Here Stephan seems to be saying "Sensible people like me realize that sugar is one of several coequal causes of obesity, diabetes, heart disease etc., not the only cause." But walking down the aisles of any grocery store and comparing the number of "lowfat" offerings to the number of "no sugar added" offerings makes it clear that in the popular imagination the dangers of sugar are rated far, far below the dangers of dietary fat. So there is a lot of work to be done to get people's perception of the dangers of sugar up to the level of being "sugar is bad on a par with four or five other things" that Stephan seems to give as his own view.


My other disagreement with Seth is that he writes as if one should be controlling for overall calorie consumption when judging the harms of sugar. In my view, one of the main harms of sugar (along with other foods high on the insulin index) is that it makes people hungry a couple of hours later so they eat more total. In addition, sugar adds a heavy dose of instant gratification to many many foods, causes people to eat more total in the first place when sugar is added. So with sugar, it isn't just the calories of the sugar, it is the calories of the other things the sugar encourages you to eat—both now and later—that is the issue.

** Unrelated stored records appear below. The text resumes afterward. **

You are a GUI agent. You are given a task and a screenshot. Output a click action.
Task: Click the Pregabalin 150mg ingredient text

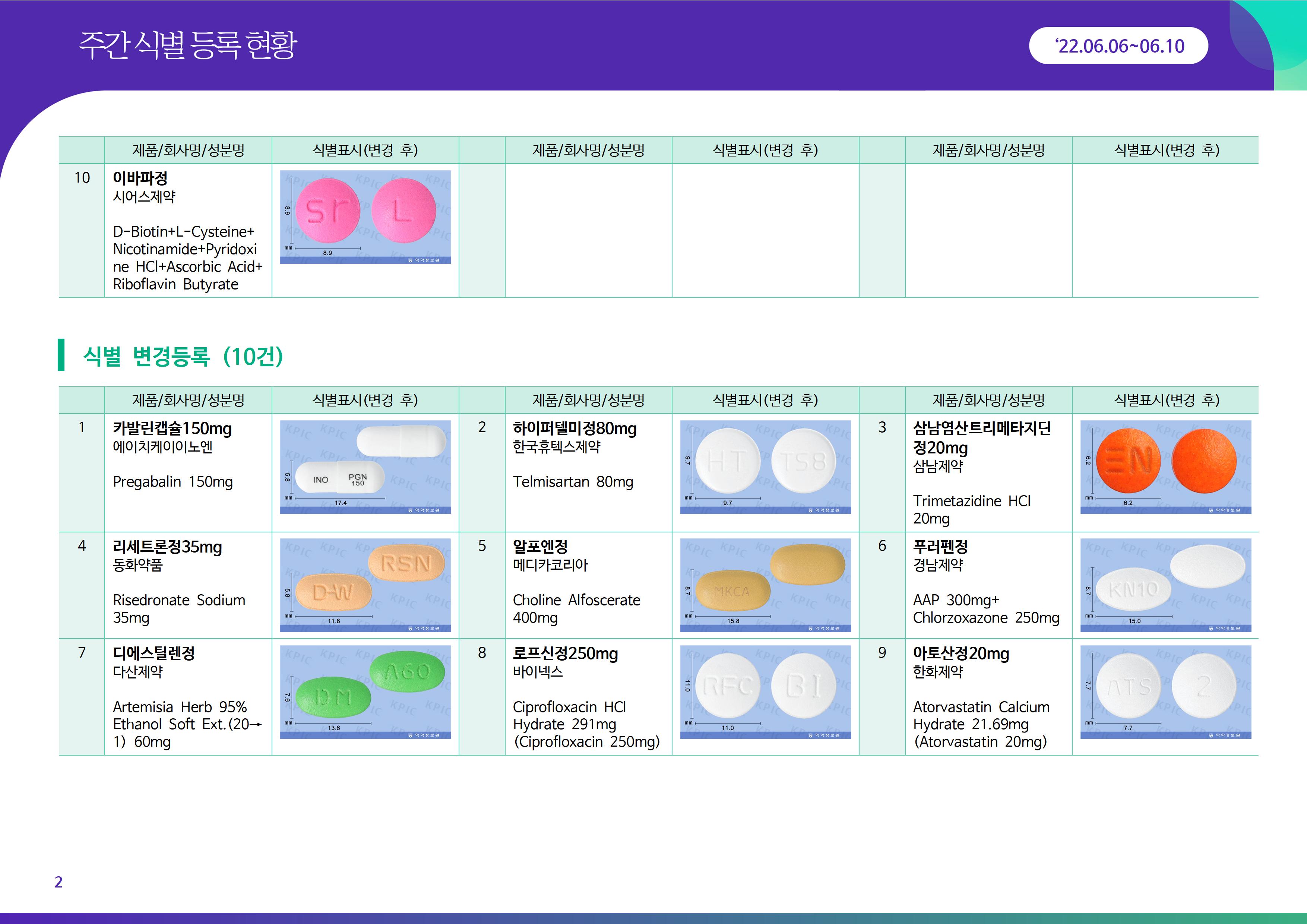[x=173, y=482]
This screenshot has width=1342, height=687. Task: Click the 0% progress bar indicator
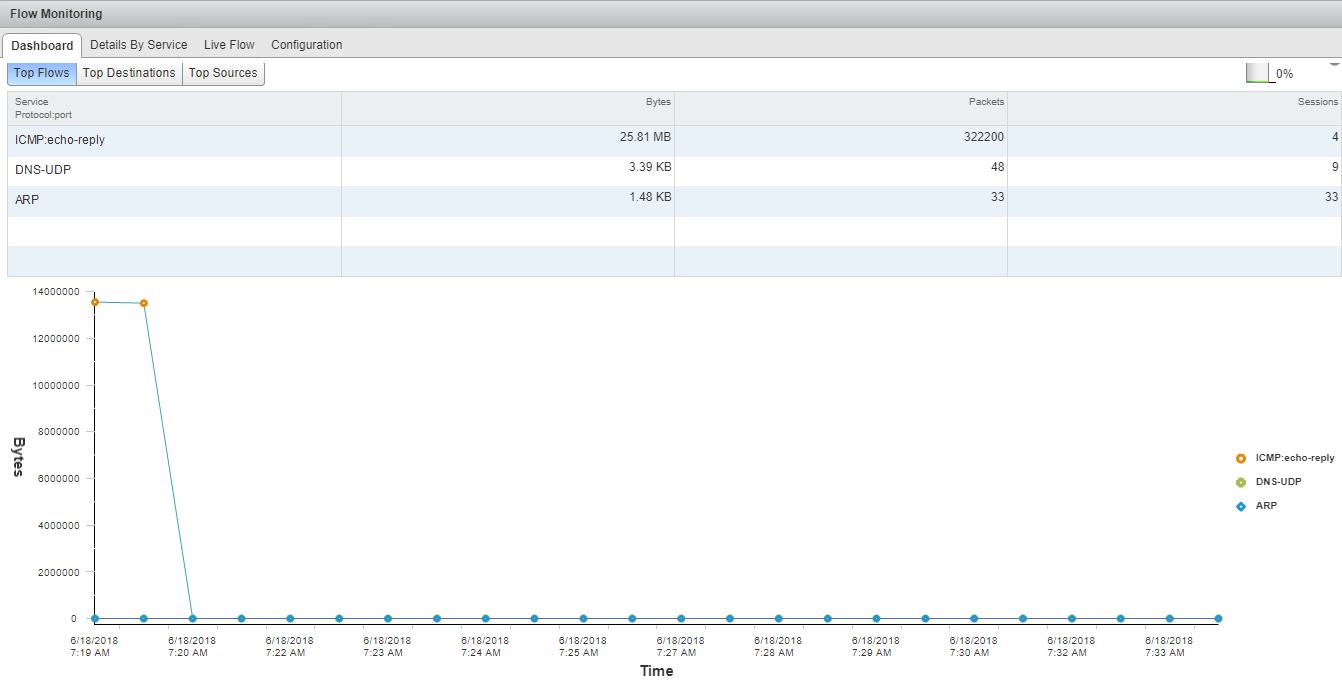(x=1257, y=73)
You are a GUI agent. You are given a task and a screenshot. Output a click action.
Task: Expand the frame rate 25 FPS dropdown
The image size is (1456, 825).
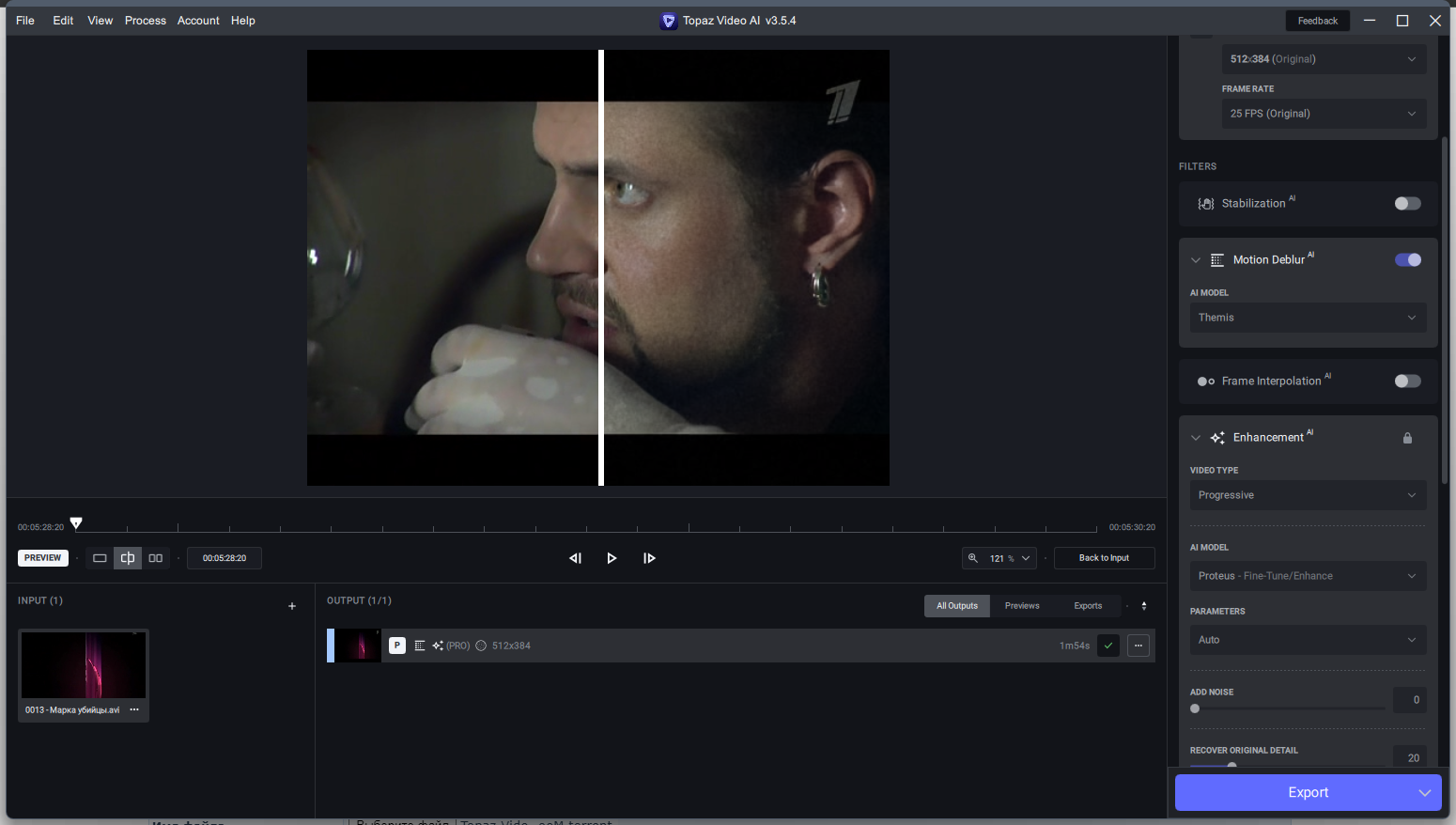(1323, 114)
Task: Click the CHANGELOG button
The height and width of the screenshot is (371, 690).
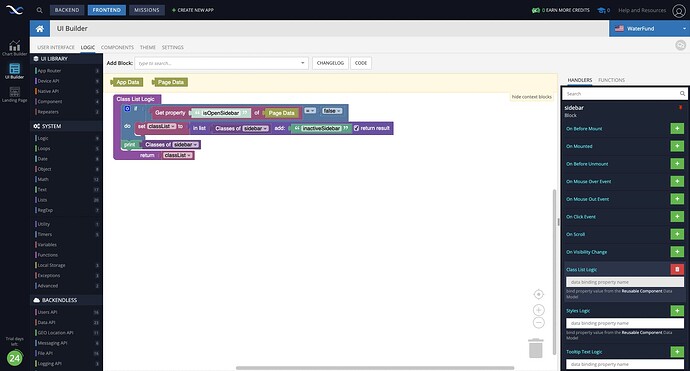Action: pos(330,63)
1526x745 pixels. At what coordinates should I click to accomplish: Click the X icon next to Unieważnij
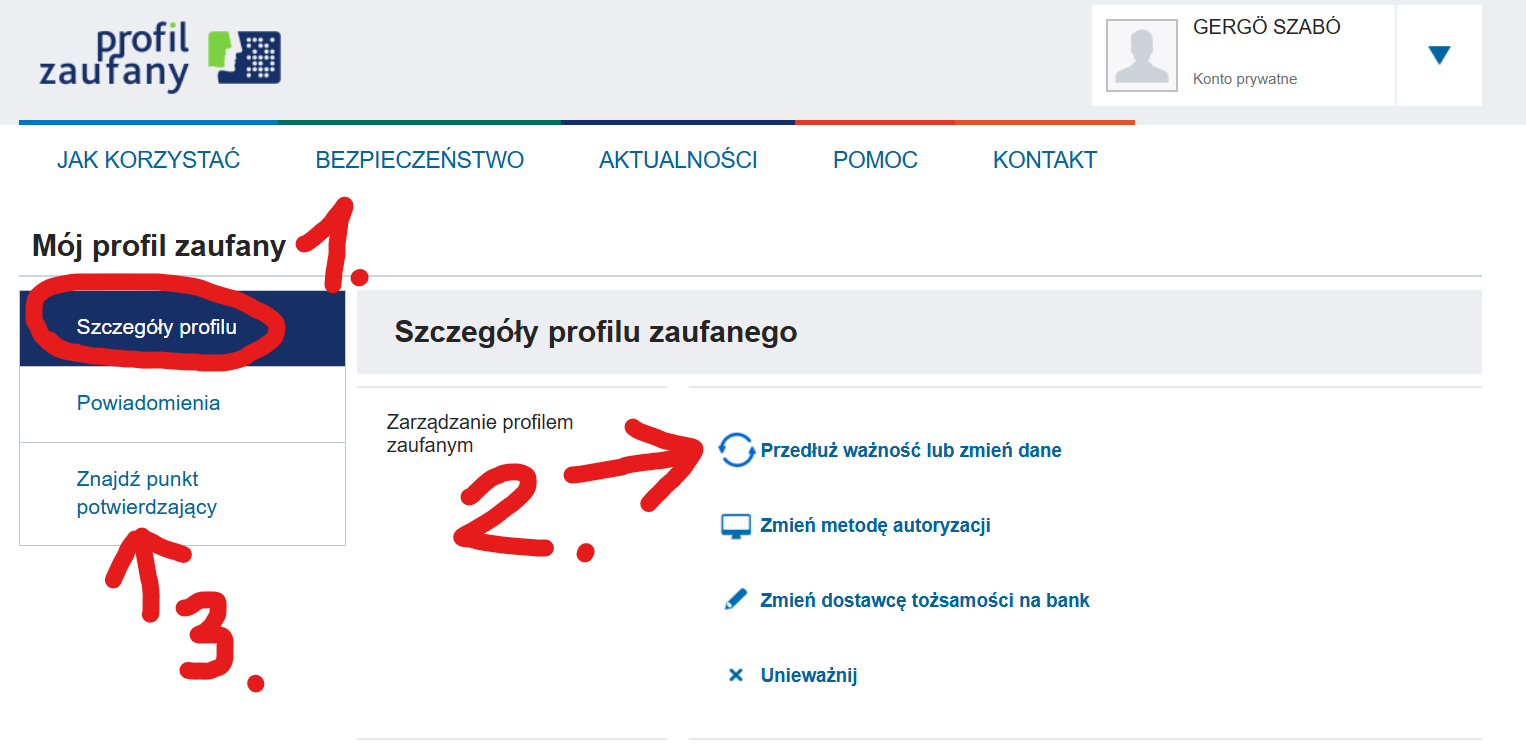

Another way to say this is that holding total calories constant statistically when looking at the effects of sugar is not appropriate if the typical eater doesn't hold calories constant when shehe eats more sugar. Here are the two hypotheses I am putting forward in relation to sugar and fat:

Two Hypotheses:

  1. In addition to the extra calories of the sugar itself, eating sugar tends to make people eat more nonsugar calories as well.

  2. By contrast, if one avoids all foods that are high on the insulin index, eating more fat calories tends to make people reduce nonfat calories more than one-for-one.